Estate 2018, la Francia è campione del mondo di calcio e per le strade di Parigi la festa è unanime. Un gruppo di adolescenti prende parte ai caroselli per poi fare ritorno nella periferia dove giorno dopo giorno conducono un’esistenza vuota e in bilico tra legalità e illegalità. Qui, l’unità di polizia speciale deve combattere senza sosta per tenere inalterato l’equilibrio sociale e garantire ai ragazzi un futuro migliore. Chiaramente però il confine tra il male e il bene non sarà così semplice da delineare e la tensione nel quartiere crescerà sempre più per via di una ripresa nascosta che potrebbe screditare notevolmente l’operato delle forse dell’ordine.
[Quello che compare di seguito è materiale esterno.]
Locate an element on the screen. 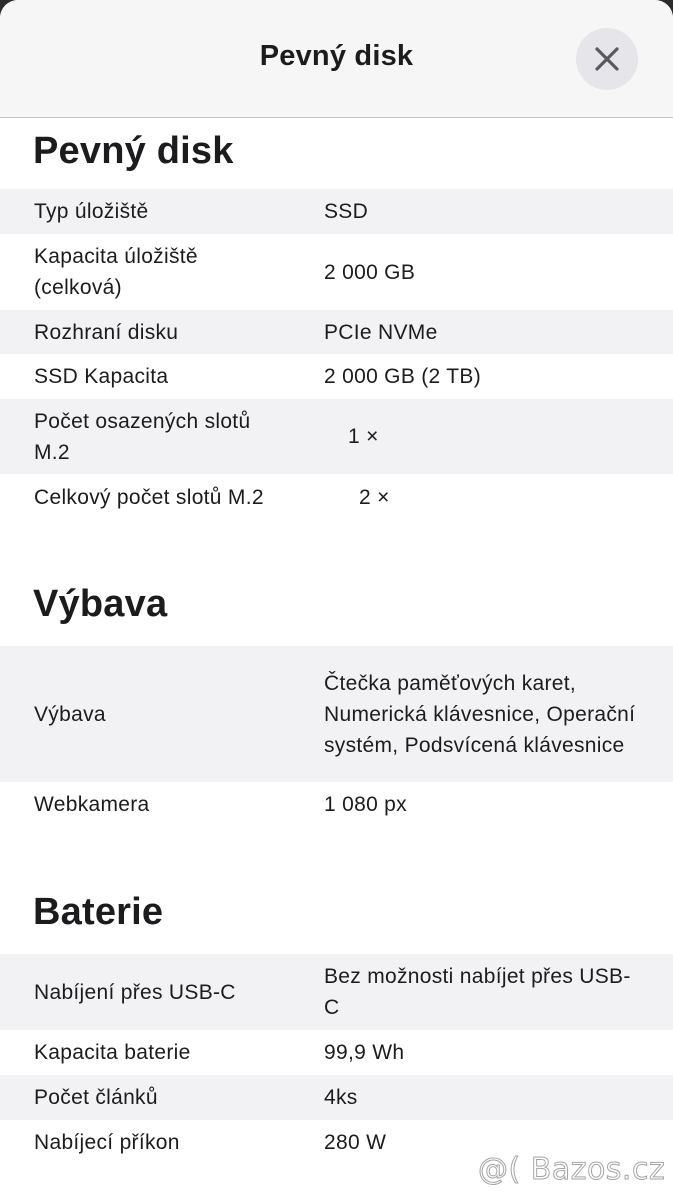  spec-label: Rozhraní disku is located at coordinates (106, 332).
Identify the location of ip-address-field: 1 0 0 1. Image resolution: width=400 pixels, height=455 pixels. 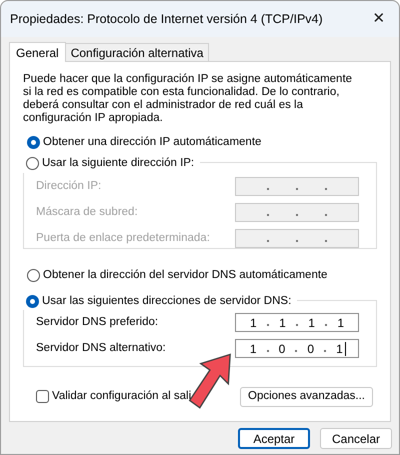
(297, 348).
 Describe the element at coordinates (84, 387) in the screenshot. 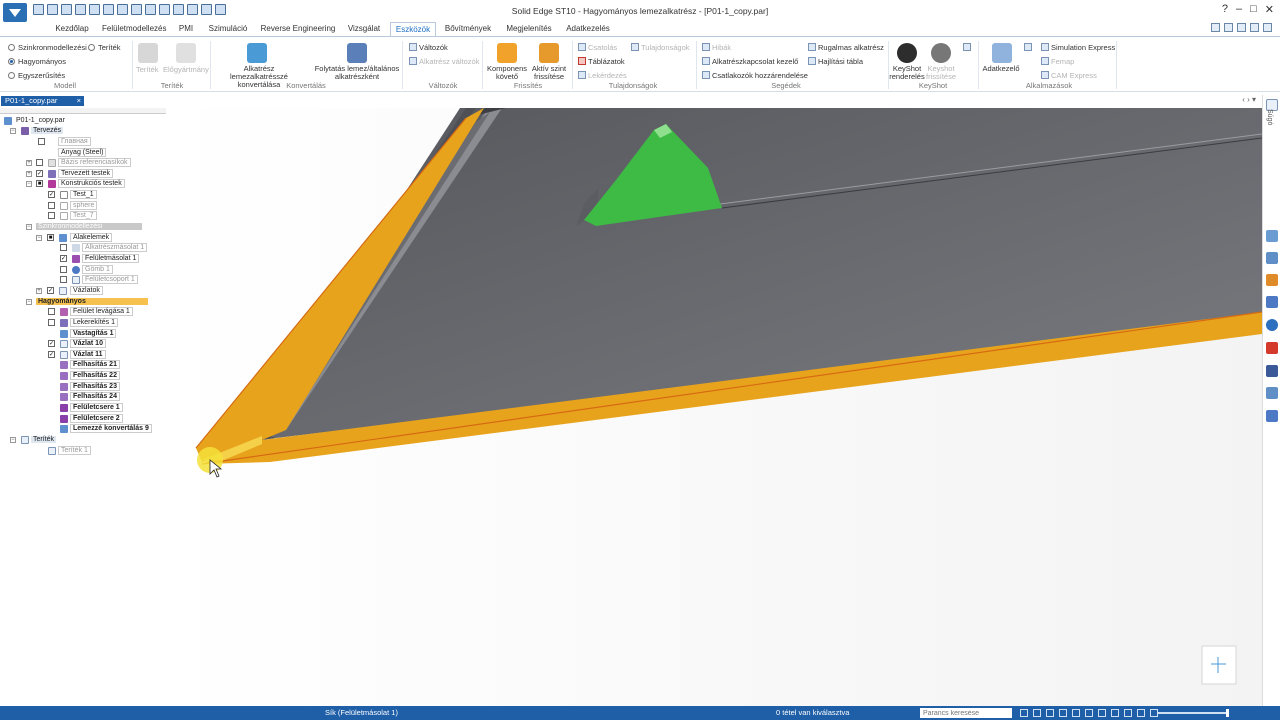

I see `tree-cut23: Felhasítás 23` at that location.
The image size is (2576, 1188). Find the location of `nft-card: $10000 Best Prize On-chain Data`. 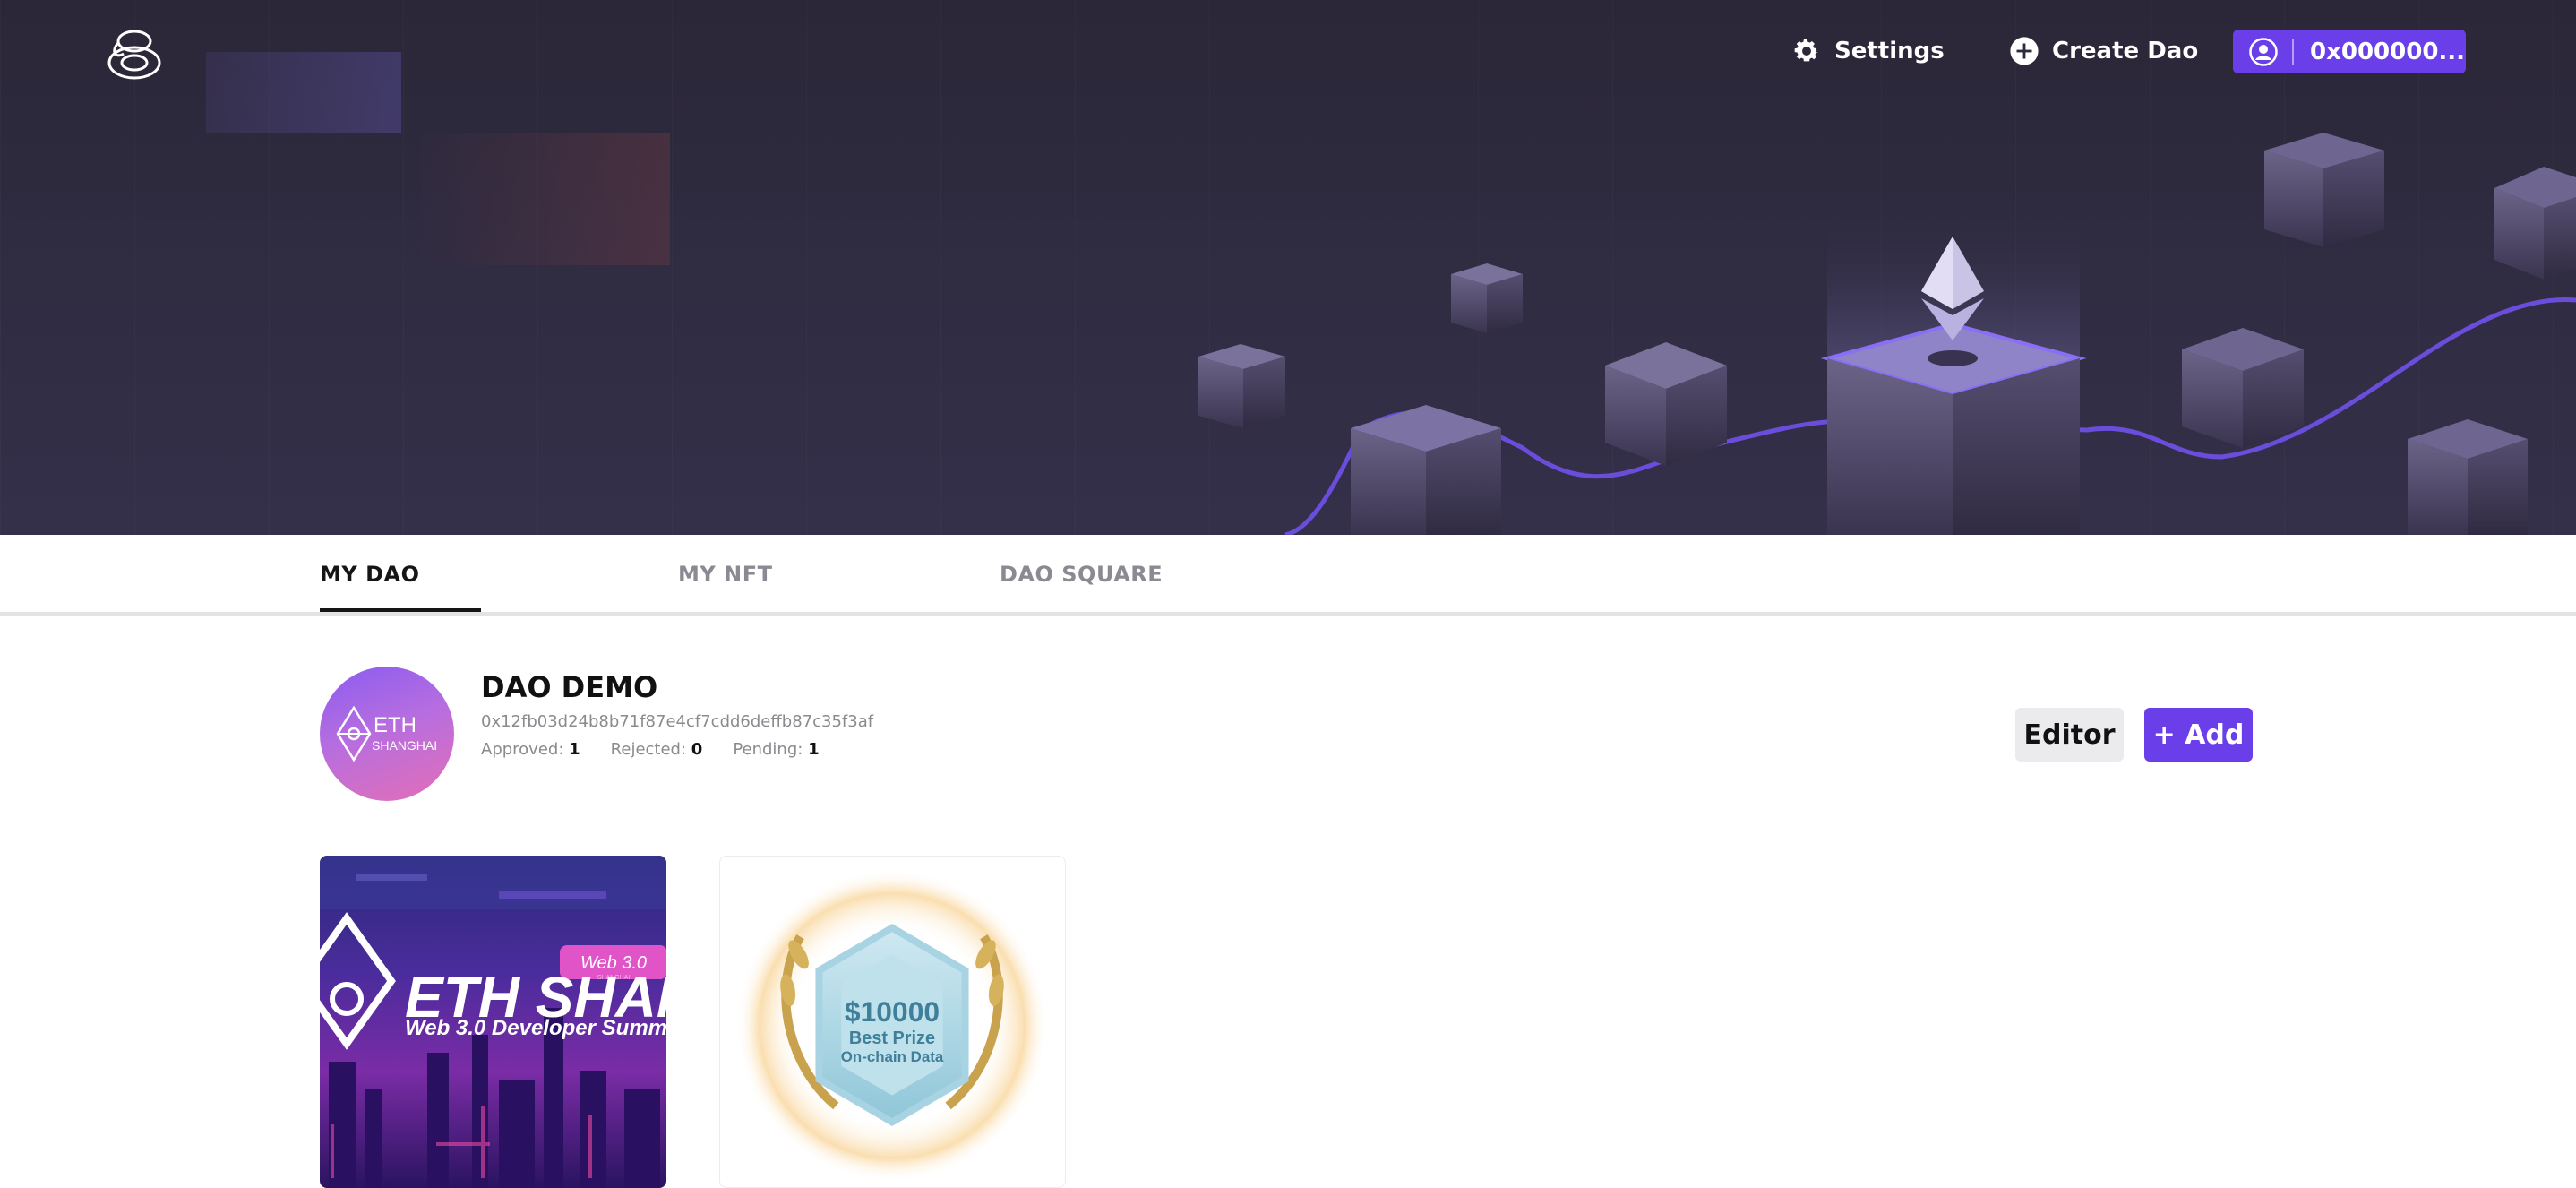

nft-card: $10000 Best Prize On-chain Data is located at coordinates (892, 1022).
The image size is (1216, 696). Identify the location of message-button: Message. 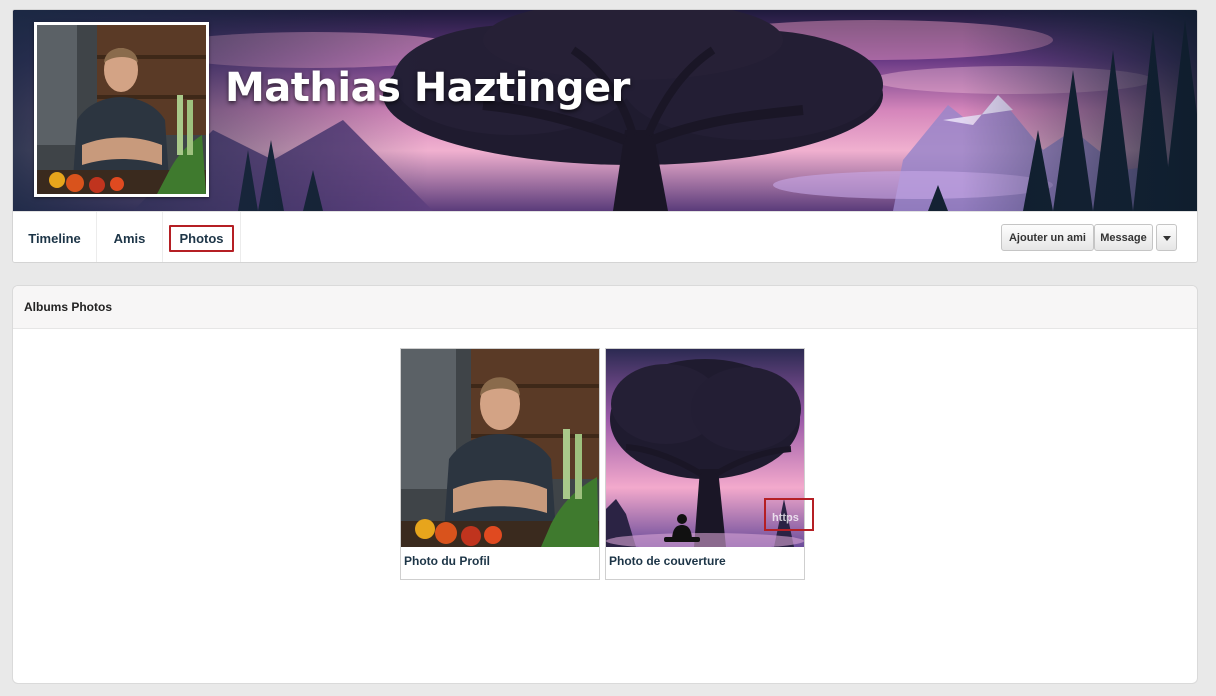
(1124, 238).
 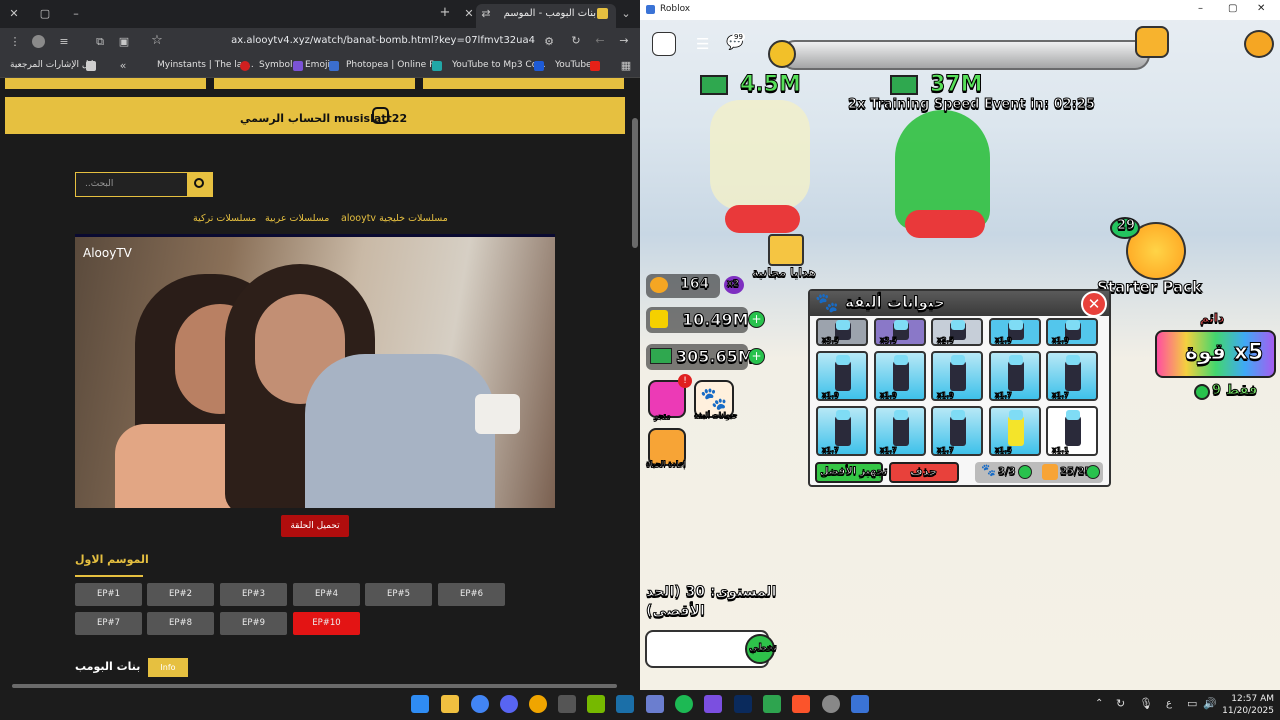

Tratto da un cortometraggio diretto dallo stesso Ladj Ly, Les Miserables è l’opera prima di un giovane regista francese che non perde minuti preziosi per mettersi in mostra quale regista dotato di talento e di uno stile dinamico e frizzante. Il suo film non brilla certo per originalità o innovazione, la storia è molto semplice così come consolidato e risaputo è l’apparato tematico. Eppure Ly riesce a firmare un lavoro teso e affascinante, in grado di incollare lo spettatore allo schermo durante le sequenze più concitate e far risaltare la bravura degli interpreti in tutto l’arco narrativo.

Il film pecca un po’ di ingenuità nel voler a tutti i costi svelarsi didascalicamente (la citazione di Victor Hugo sul finale è veramente di troppo) e giocare con il genere thriller mescolando stili differenti per rendersi più accattivante (non benissimo le sequenze del drone). Peccato, perché nei momenti di alta tensione il tutto funziona in maniera decisamente più convincente (il finale e la scena del leone su tutte) lasciando ben sperare per il futuro filmico di questo regista.